# [WHAT IS EXPECTED]
Print every entry below exactly, leaving out the pictures.

# [DATASET EXTRACT]
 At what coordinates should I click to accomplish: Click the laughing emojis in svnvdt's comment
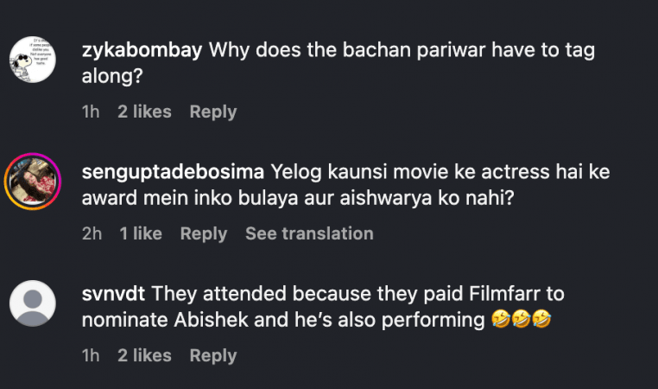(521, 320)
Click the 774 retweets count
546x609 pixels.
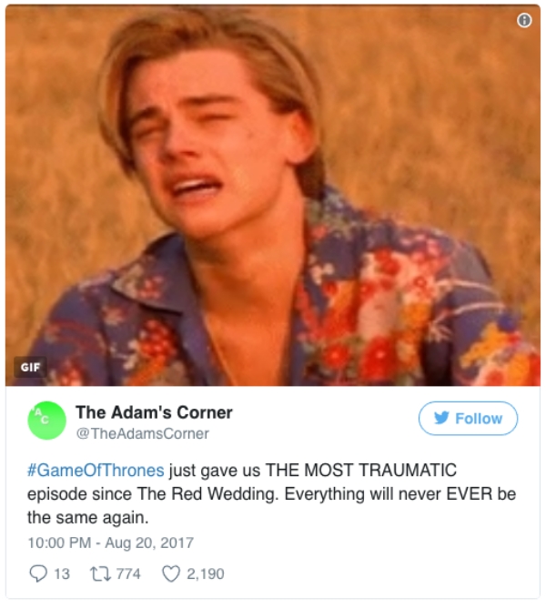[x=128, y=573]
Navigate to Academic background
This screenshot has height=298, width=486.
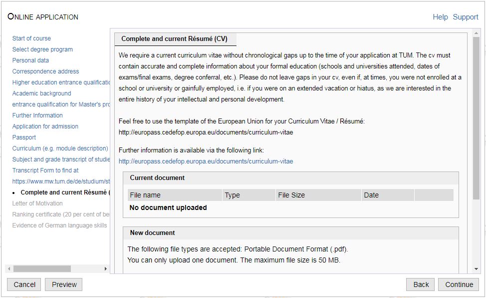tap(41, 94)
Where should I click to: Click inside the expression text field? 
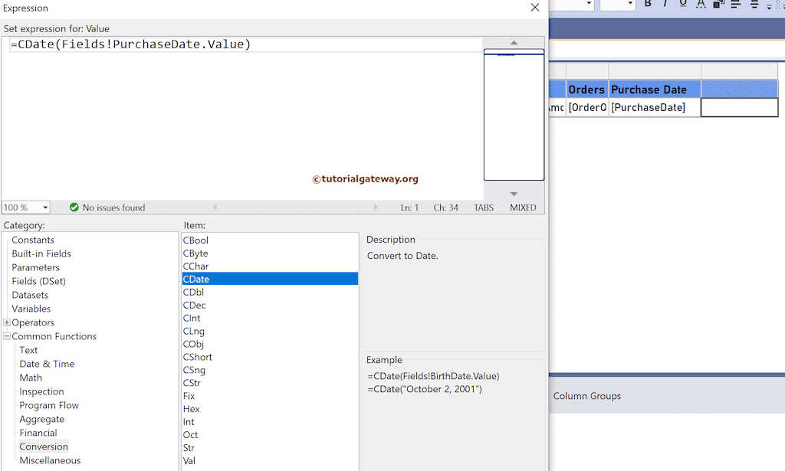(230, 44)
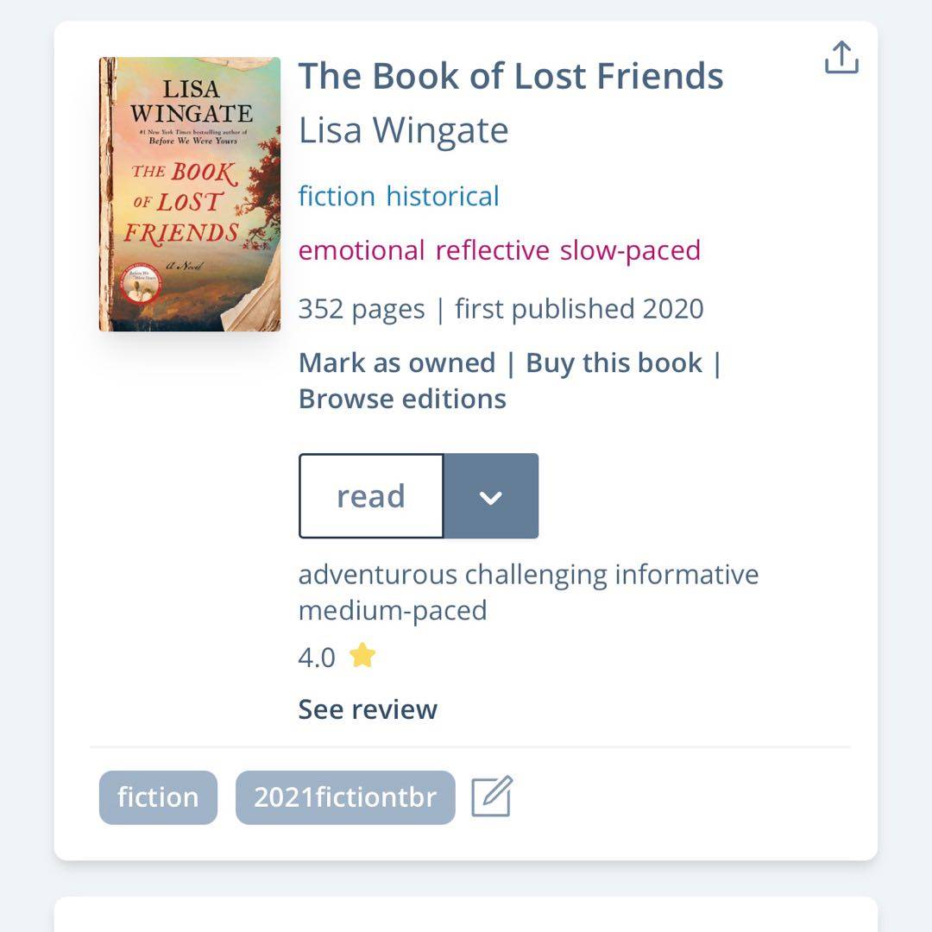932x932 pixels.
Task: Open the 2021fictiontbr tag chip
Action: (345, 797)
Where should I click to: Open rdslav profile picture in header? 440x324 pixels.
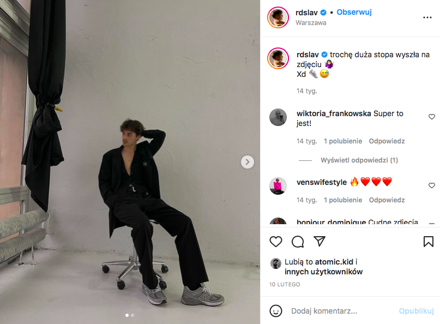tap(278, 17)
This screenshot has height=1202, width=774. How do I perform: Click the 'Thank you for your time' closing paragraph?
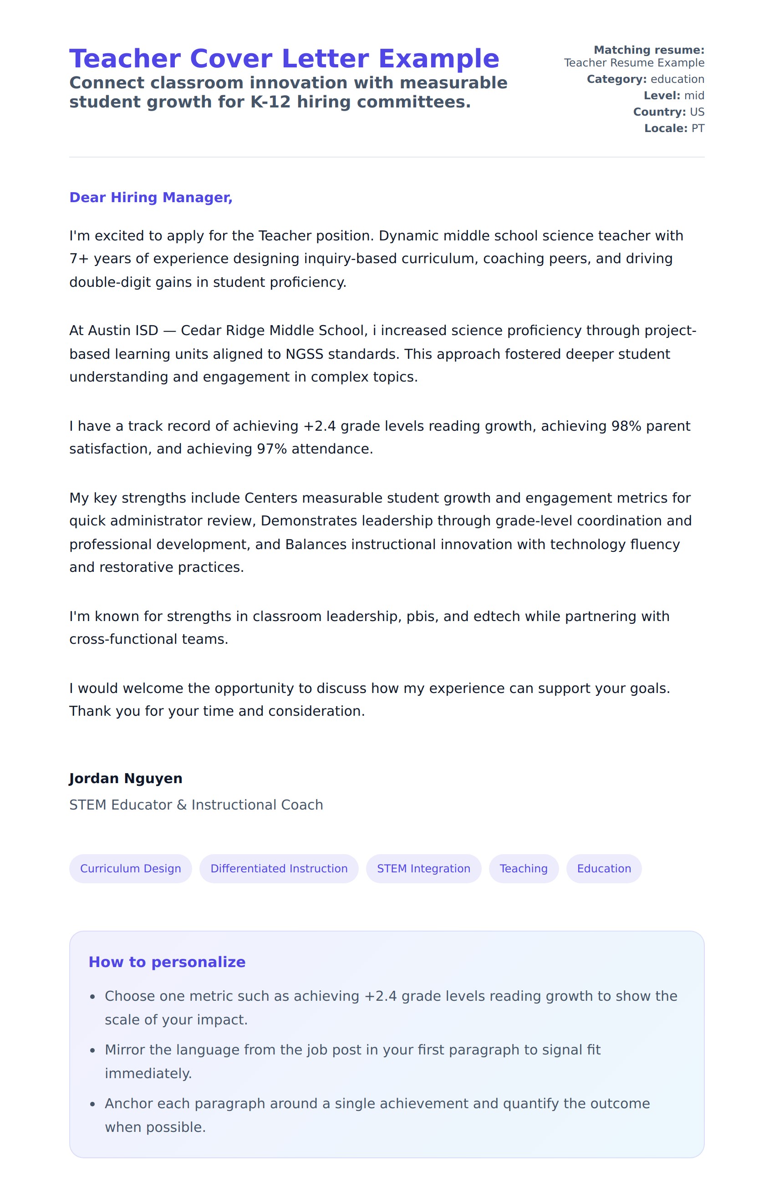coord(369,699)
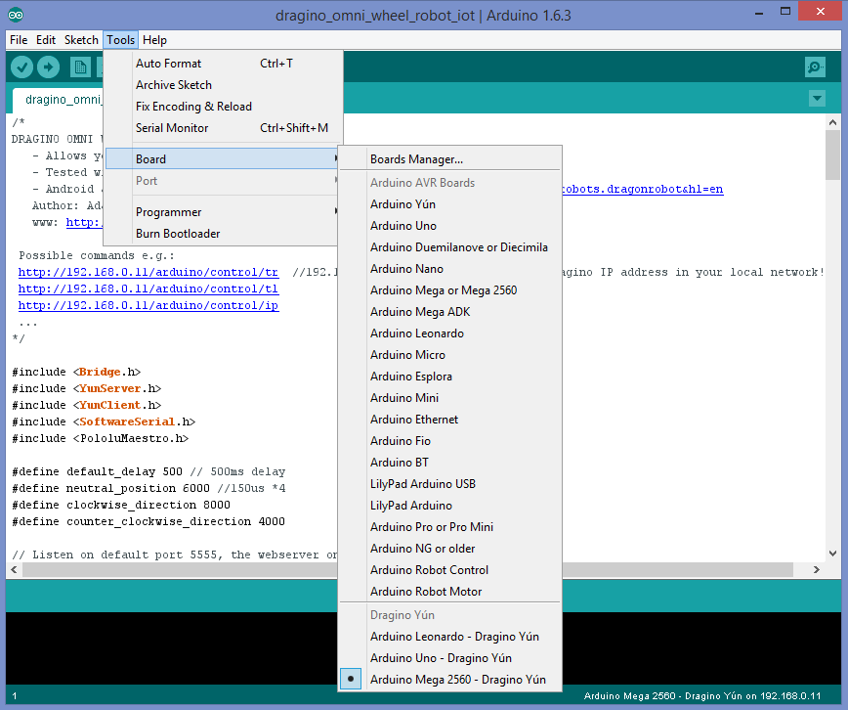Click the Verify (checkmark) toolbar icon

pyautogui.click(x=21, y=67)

# [SOLUTION TO THE PROBLEM]
 At what coordinates should I click to accomplish: Click the laughing emojis in svnvdt's comment
(521, 320)
Click the 774 retweets count
546x609 pixels.
[x=128, y=573]
Navigate to Academic background
This screenshot has height=298, width=486.
tap(41, 94)
Where should I click to: Click inside the expression text field? 
(230, 44)
932x932 pixels.
Task: Open the 2021fictiontbr tag chip
Action: (345, 797)
Where should I click to: Open rdslav profile picture in header? 440x324 pixels.
tap(278, 17)
This screenshot has height=1202, width=774. How do I perform: Click the 'Thank you for your time' closing paragraph?
coord(369,699)
Click the Verify (checkmark) toolbar icon

pyautogui.click(x=21, y=67)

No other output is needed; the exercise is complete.